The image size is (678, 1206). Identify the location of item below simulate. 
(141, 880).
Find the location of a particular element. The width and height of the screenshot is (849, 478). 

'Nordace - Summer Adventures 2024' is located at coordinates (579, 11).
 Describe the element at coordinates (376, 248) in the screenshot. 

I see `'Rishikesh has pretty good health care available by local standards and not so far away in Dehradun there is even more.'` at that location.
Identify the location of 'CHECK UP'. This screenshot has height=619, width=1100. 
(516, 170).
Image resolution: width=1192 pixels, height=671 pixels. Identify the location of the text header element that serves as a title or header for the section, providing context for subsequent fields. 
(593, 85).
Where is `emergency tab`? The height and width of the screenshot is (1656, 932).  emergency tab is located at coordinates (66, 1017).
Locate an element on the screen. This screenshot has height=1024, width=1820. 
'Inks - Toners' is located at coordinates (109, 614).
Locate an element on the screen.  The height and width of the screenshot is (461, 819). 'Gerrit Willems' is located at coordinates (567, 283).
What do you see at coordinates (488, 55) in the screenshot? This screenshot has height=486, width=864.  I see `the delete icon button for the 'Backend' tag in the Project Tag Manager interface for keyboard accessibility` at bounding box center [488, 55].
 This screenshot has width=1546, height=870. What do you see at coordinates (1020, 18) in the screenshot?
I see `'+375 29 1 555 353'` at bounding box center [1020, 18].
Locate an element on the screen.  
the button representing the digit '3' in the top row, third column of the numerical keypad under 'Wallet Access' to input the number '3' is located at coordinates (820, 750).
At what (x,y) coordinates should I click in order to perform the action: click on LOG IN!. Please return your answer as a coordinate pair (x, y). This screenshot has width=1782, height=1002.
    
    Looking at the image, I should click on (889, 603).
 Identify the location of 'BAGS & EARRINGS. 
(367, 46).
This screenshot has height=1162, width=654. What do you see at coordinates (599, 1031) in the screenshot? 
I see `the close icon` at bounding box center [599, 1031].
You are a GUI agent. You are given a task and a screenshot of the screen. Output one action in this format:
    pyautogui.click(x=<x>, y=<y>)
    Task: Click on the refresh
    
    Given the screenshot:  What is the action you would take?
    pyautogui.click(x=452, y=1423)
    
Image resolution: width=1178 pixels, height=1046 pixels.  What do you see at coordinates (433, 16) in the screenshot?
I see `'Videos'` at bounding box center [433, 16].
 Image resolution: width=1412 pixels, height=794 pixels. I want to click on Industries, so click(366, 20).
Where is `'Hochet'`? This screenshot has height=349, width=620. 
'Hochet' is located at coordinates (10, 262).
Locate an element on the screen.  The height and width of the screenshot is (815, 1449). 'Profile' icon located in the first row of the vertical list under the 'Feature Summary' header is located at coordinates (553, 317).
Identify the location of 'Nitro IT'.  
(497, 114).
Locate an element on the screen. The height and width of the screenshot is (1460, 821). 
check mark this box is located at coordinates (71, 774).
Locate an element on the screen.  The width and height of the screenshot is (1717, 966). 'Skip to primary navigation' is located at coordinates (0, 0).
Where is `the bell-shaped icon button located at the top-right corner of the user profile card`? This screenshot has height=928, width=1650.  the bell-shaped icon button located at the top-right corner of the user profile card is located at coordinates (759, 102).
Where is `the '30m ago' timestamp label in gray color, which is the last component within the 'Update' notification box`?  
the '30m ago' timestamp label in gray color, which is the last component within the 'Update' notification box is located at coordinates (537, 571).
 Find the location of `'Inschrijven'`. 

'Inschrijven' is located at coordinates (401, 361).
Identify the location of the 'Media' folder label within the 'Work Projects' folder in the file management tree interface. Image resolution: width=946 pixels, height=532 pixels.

Directions: Copy the listing lines from the line with "coordinates (0, 0)." to the line with "coordinates (759, 102).", both included, and nothing else.

Task result:
Locate an element on the screen.  The width and height of the screenshot is (1717, 966). 'Skip to primary navigation' is located at coordinates (0, 0).
Where is `the bell-shaped icon button located at the top-right corner of the user profile card`? This screenshot has height=928, width=1650.  the bell-shaped icon button located at the top-right corner of the user profile card is located at coordinates (759, 102).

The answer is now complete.